DATA TO USE =
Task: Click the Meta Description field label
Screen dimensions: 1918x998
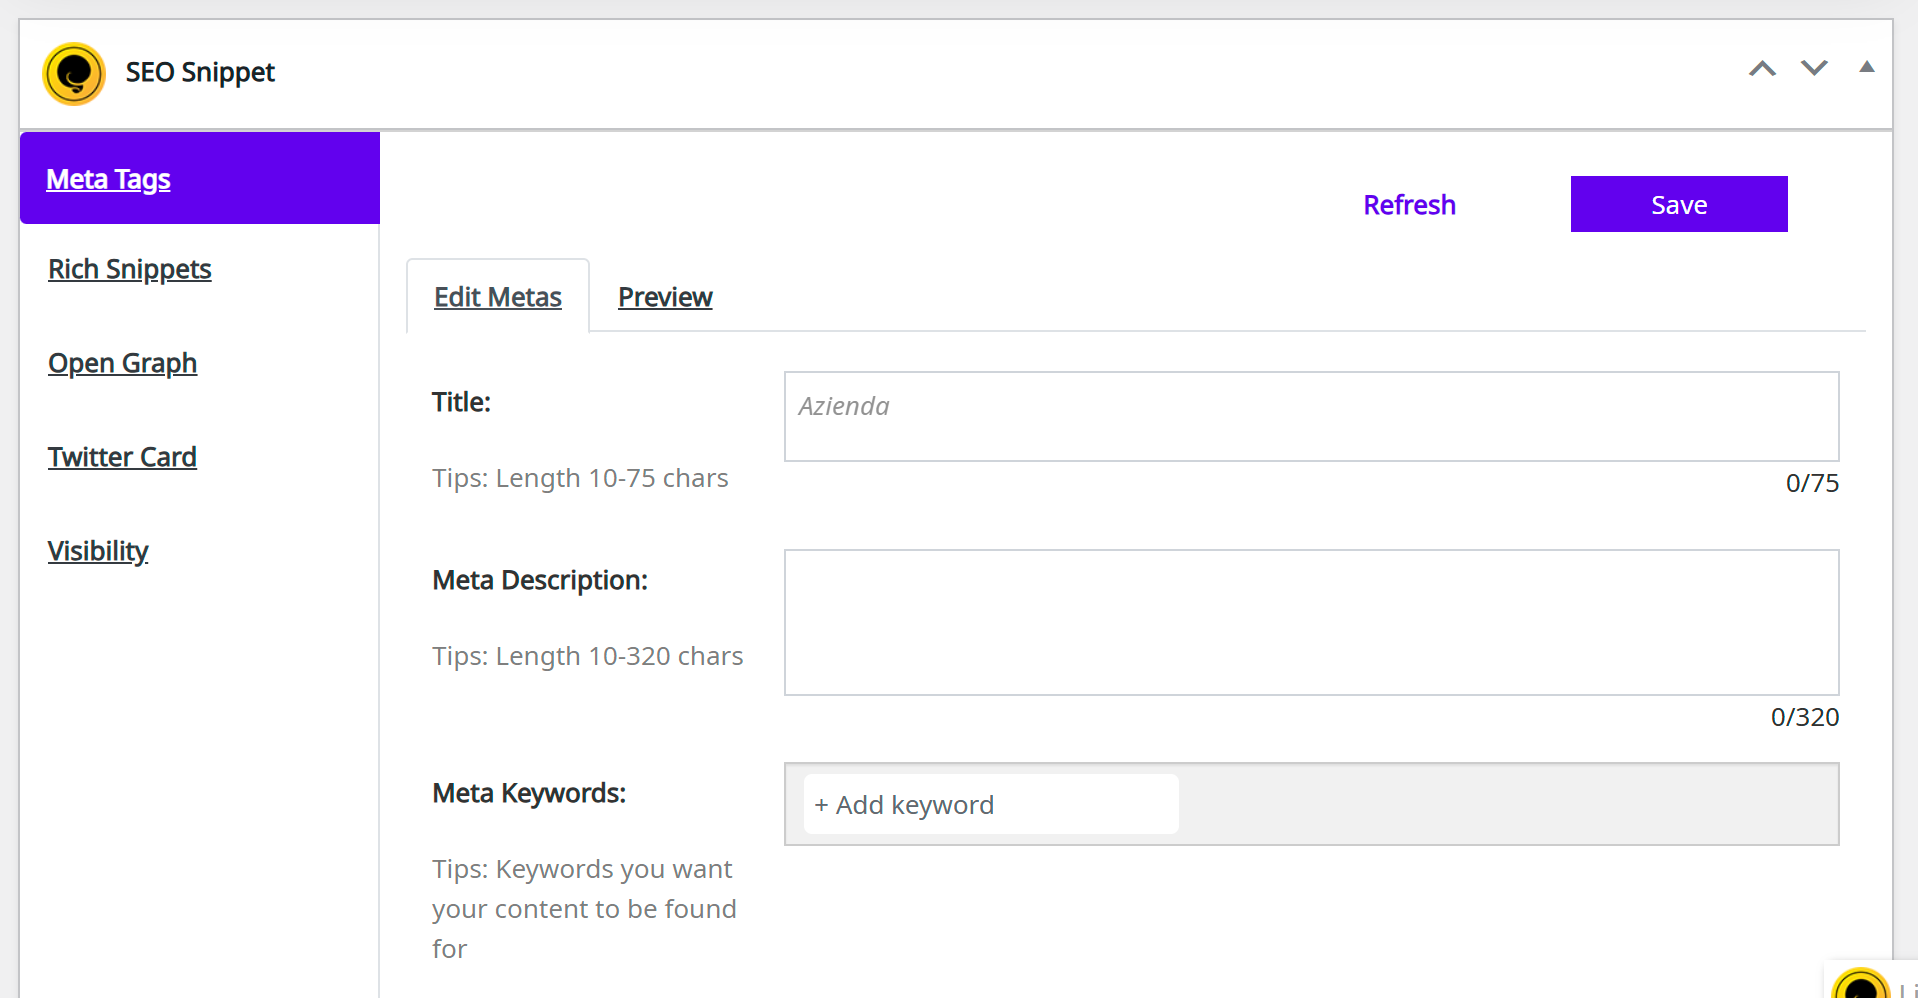Action: (540, 580)
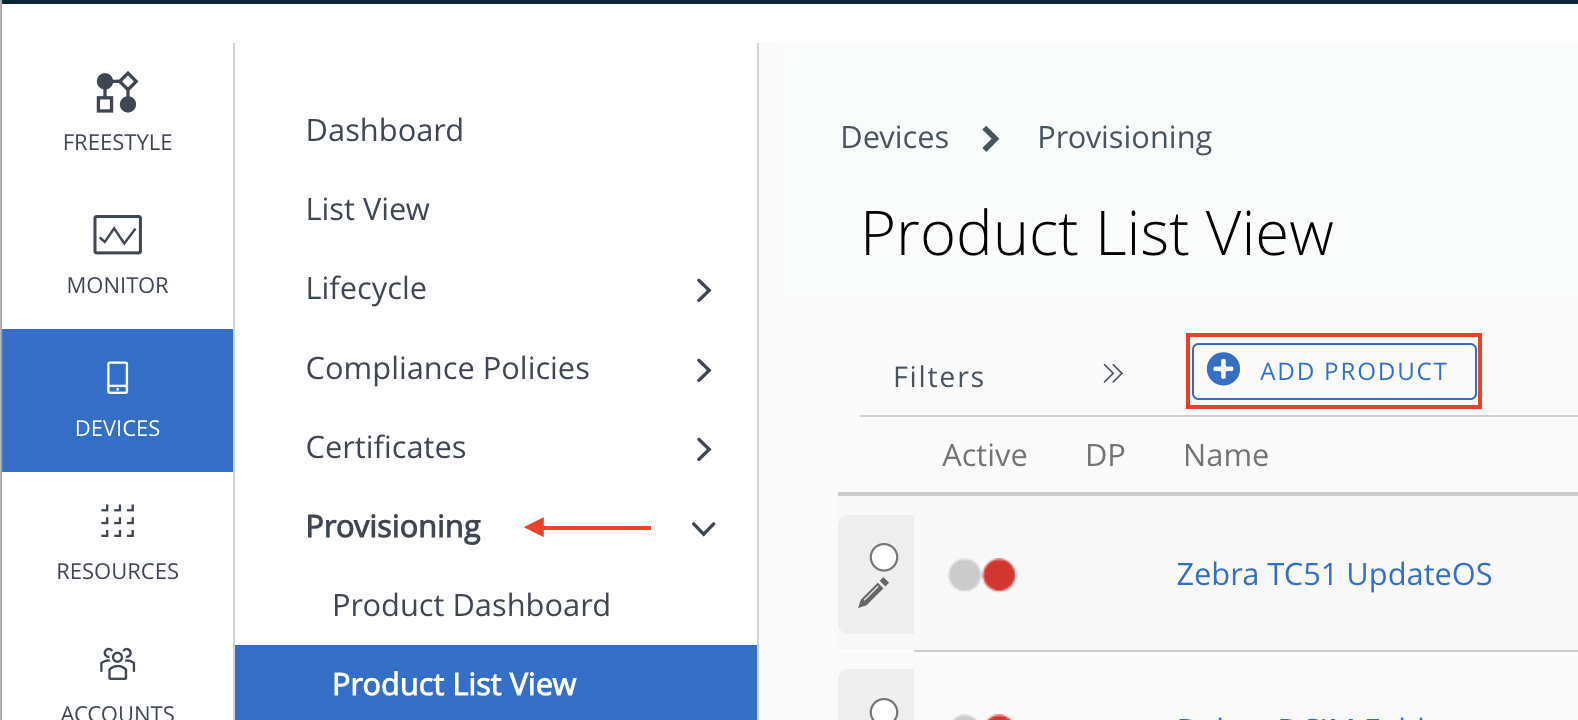Click the Devices breadcrumb link
This screenshot has width=1578, height=720.
894,137
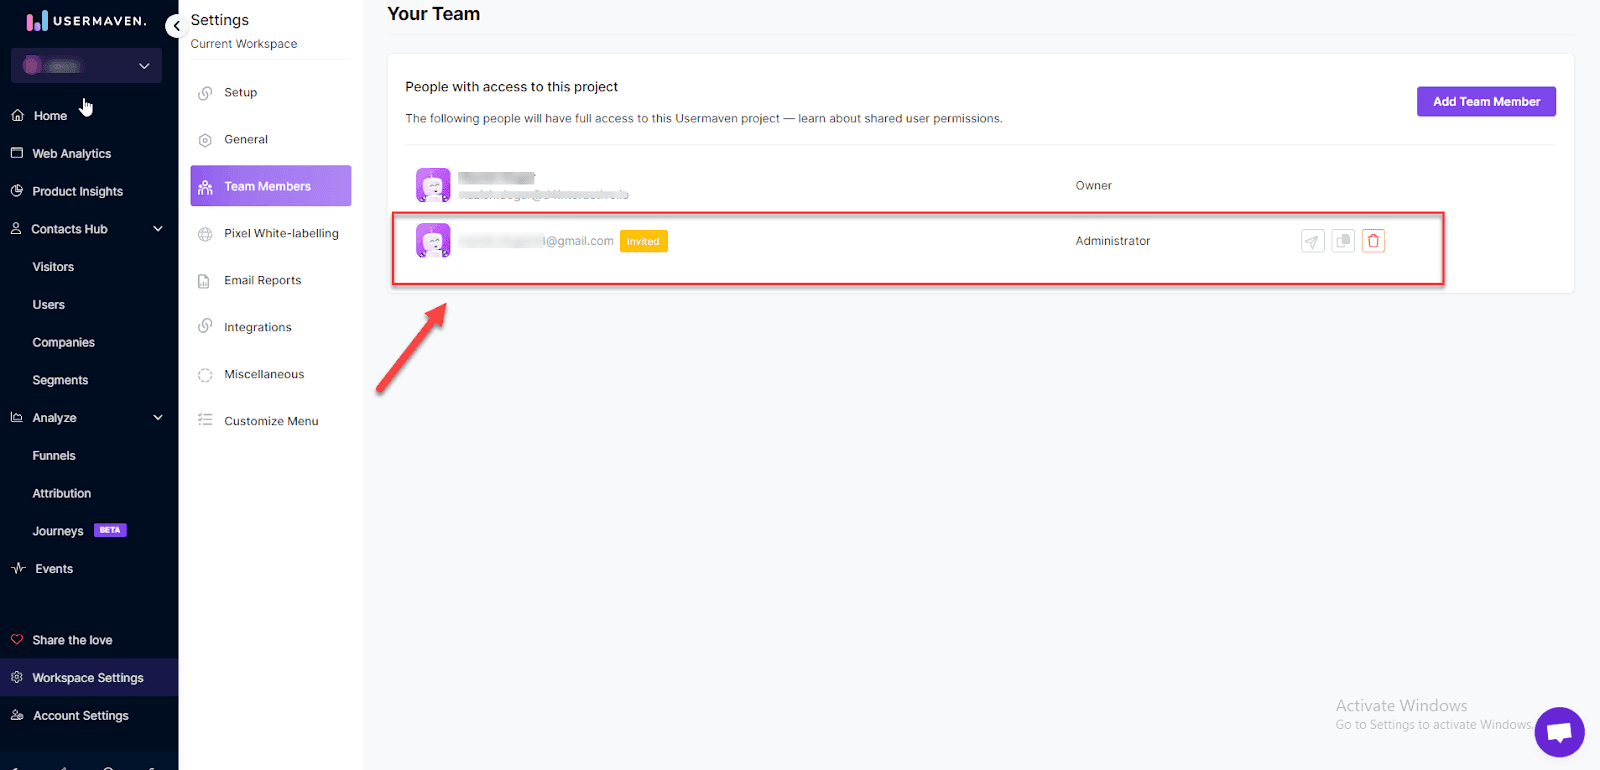
Task: Open Pixel White-labelling settings
Action: (280, 233)
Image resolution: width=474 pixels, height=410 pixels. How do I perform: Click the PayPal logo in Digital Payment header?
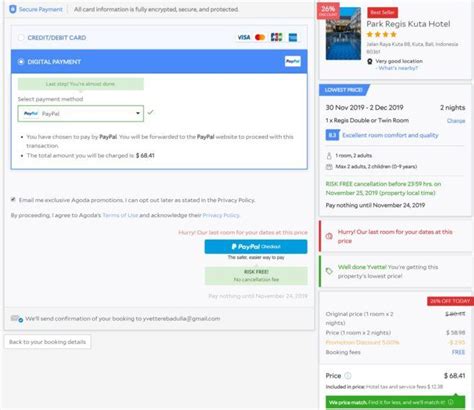(x=293, y=61)
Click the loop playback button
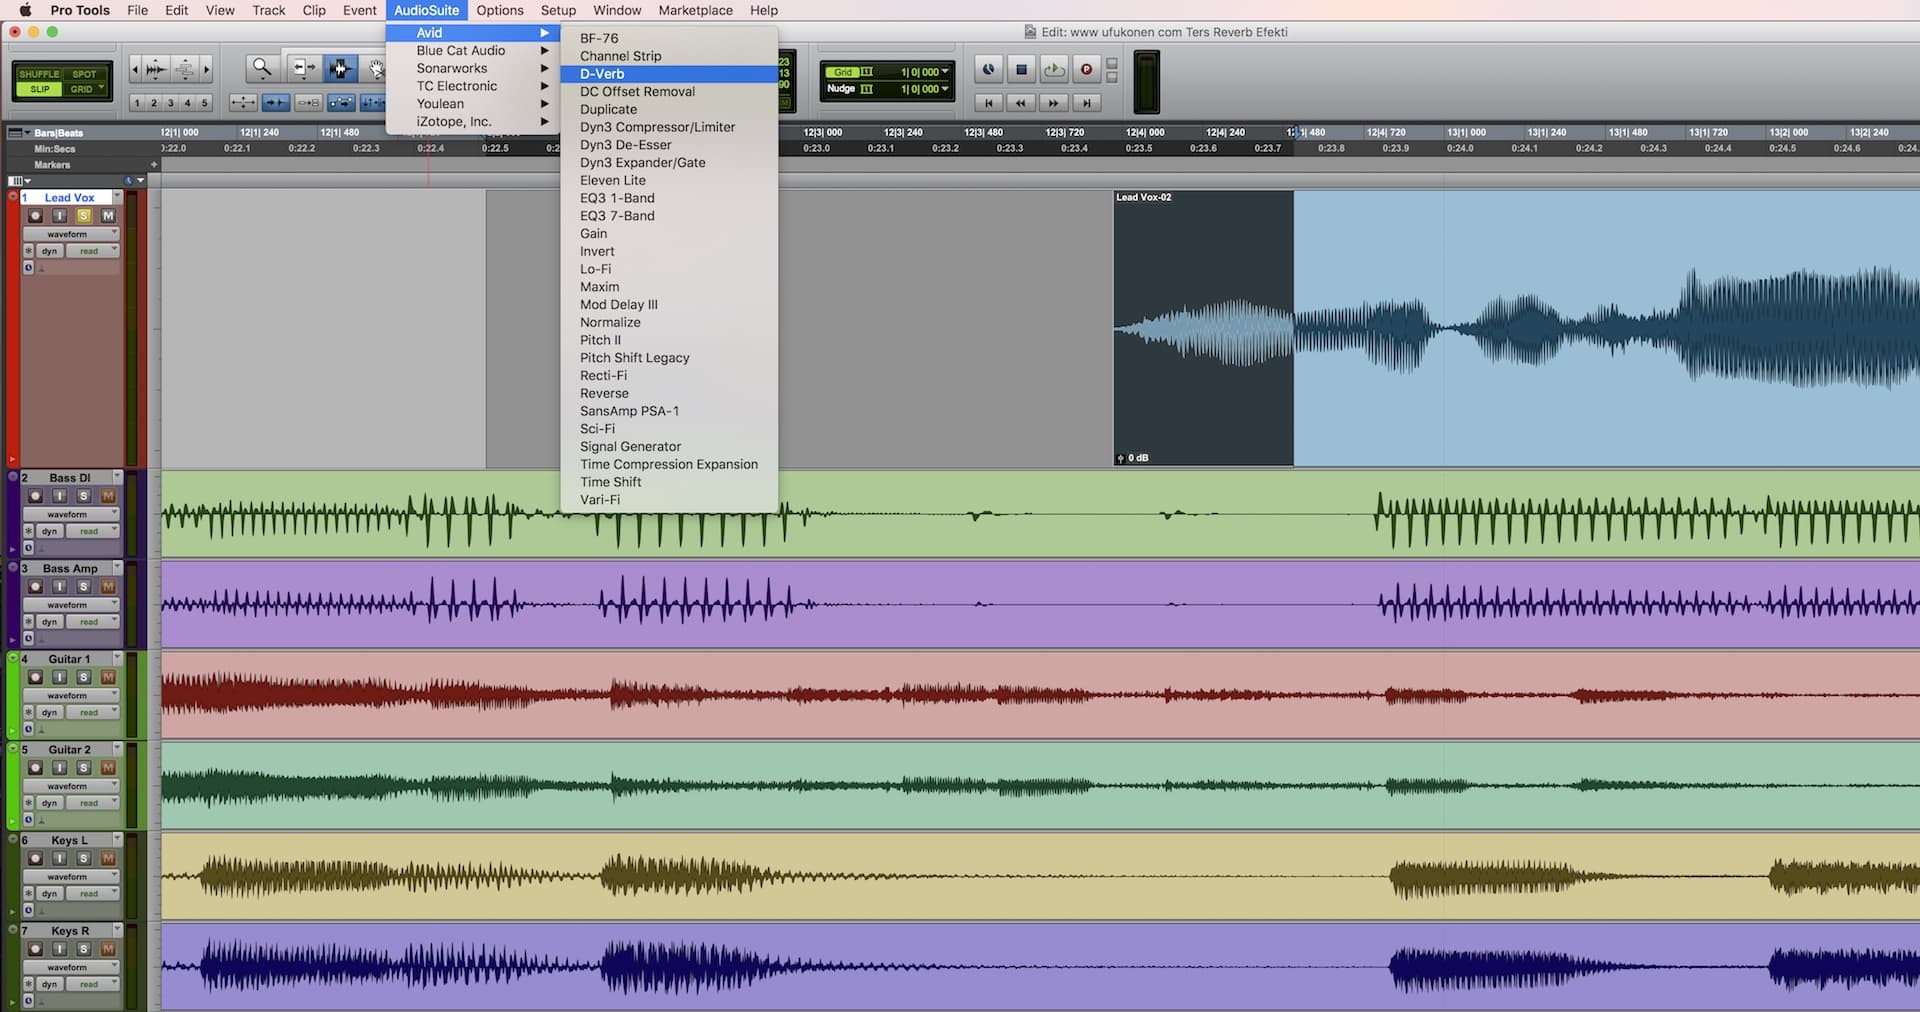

WHAT YOU SHOULD DO =
Could you please write out the entries exactly as they are, with every picture left out?

REPLY =
Task: Click the Meta Description field label
Screen dimensions: 1918x998
Action: (540, 580)
Click the Devices breadcrumb link
This screenshot has width=1578, height=720.
894,137
Task: Open Pixel White-labelling settings
Action: (280, 233)
Image resolution: width=474 pixels, height=410 pixels. How do I perform: Click the PayPal logo in Digital Payment header?
(x=293, y=61)
Click the loop playback button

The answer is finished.